Ihre Stimmung war schon am zweiten Tage ihrer Reise nur noch sanft traurig.

Sie sehnte sich am Herzen ihrer Freundin Fanny von Espe zu liegen, die reifer an Jahren, reifer an Erfahrung und jetzt vom eigenen Schmerz gebeugt, die richtige Werthschätzung ihrer Herzenstrauer zeigen würde.

Bevor Antonie nach Peberg, wo sie ein hübsches Landhaus besaß, fuhr, ließ sie am Park von Peerau halten und schlüpfte allein durch den öden, von raschelndem Laube bedeckten Weg, denselben, welchen Victor Bessano vor wenigen Tagen durchschritten hatte, aufs Schloß, während Bella im Wagen langsam durchs Dorf und von dort in den Schloßhof fuhr.

Antonie öffnete schwer athmend das Gitterthor und betrat, noch schwerer athmend die todtenstille Vorhalle des Schlosses.

Kein Bedienter empfing sie. Alles wie ausgestorben! Selbst die ewig bewegliche Bonne, Mademoiselle Brun, war nicht zu hören und zu sehen.

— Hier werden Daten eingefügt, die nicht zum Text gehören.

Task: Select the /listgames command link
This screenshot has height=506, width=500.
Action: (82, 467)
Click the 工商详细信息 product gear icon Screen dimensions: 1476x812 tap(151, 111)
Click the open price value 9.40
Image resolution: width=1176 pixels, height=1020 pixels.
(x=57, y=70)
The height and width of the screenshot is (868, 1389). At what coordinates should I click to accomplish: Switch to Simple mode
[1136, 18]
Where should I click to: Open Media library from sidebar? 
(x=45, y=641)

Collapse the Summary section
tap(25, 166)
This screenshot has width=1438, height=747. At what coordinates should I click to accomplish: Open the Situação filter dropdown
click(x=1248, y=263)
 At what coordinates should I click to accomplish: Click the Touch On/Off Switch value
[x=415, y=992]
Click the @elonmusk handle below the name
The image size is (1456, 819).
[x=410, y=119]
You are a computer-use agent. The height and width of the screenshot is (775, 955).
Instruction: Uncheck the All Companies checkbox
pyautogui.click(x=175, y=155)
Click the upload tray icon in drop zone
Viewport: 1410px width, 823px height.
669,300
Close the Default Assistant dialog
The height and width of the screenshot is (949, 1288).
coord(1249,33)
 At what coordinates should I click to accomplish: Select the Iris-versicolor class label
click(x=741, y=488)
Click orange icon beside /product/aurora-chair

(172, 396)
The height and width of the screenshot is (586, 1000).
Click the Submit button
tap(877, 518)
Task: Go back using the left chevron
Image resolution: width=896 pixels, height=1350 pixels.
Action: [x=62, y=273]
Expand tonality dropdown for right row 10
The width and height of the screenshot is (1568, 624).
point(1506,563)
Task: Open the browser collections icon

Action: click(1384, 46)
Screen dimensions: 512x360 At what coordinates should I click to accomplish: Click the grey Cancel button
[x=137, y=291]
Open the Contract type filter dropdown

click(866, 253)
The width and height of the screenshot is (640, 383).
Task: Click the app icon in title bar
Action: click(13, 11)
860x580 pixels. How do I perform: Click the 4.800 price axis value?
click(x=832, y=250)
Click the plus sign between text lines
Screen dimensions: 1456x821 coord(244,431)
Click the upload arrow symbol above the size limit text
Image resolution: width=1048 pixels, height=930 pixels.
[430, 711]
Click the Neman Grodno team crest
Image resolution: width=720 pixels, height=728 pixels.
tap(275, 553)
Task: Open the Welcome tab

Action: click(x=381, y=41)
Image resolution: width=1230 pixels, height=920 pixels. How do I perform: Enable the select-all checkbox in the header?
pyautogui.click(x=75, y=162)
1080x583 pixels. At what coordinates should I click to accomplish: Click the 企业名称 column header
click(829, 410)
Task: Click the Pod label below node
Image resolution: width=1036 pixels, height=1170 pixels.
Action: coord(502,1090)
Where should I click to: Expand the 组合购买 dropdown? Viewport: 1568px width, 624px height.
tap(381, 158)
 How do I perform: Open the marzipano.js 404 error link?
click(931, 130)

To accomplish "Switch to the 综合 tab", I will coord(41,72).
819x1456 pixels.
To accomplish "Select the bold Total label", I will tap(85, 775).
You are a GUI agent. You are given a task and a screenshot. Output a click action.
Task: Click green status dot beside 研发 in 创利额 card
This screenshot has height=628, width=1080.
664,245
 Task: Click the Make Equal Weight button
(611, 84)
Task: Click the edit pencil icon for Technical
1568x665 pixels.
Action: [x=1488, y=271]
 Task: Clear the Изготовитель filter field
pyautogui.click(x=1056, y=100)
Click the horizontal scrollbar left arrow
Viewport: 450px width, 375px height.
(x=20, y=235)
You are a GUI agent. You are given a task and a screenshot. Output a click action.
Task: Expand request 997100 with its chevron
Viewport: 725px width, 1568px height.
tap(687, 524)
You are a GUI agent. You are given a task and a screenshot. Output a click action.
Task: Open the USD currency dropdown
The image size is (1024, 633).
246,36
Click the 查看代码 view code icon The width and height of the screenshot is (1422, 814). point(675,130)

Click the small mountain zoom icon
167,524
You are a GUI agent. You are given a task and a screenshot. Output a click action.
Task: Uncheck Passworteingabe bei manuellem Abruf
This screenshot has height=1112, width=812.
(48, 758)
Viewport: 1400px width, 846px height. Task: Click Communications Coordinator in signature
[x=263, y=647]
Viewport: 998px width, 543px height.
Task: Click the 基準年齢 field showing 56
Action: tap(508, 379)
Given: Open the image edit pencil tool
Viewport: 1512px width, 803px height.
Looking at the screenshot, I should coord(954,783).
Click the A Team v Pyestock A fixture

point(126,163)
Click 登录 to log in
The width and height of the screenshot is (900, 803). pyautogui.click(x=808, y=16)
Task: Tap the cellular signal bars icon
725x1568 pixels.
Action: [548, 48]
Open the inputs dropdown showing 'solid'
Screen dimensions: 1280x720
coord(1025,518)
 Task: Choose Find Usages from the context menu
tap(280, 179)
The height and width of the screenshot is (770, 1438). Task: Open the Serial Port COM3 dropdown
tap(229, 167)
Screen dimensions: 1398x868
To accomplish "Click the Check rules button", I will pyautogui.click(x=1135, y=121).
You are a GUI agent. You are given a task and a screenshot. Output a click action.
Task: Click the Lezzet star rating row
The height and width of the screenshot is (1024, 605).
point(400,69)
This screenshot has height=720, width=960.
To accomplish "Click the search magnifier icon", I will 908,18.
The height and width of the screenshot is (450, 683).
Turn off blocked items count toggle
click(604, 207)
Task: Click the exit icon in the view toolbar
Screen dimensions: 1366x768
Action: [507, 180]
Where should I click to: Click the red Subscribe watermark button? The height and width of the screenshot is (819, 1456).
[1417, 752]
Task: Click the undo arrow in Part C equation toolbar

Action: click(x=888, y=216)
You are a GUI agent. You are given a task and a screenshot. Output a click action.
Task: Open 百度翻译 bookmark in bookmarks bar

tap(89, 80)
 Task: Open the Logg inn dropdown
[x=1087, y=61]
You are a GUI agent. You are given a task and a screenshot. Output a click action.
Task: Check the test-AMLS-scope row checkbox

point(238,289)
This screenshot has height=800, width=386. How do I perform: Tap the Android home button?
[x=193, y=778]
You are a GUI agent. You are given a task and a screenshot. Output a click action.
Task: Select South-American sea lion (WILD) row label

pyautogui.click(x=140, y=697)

Leise öffnete Antonie die Thür zum Vorzimmer. Sie wußte Bescheid und war hier gewissermaßen zu Haus. Alles still – Alles leer!

Antonie ging rasch weiter. Die Thür des zweiten Zimmers war nur angelehnt.

Indem sie dieselbe zurückwarf, richtete sich rasch eine ganz zusammengekauerte Gestalt im Fenstersessel auf und rief mit unheimlich heiserm Tone: »Habt Ihr die Leiche gefunden? Wo? Wo? … Antonie!« schrie dann dieselbe Stimme, sich selbst unterbrechend.

Es war Fanny – die arme, arme Mutter, wie Victor sie ganz richtig genannt hatte.

Die Freundinnen hielten sich umschlungen, zitternd vor innerer Bewegung.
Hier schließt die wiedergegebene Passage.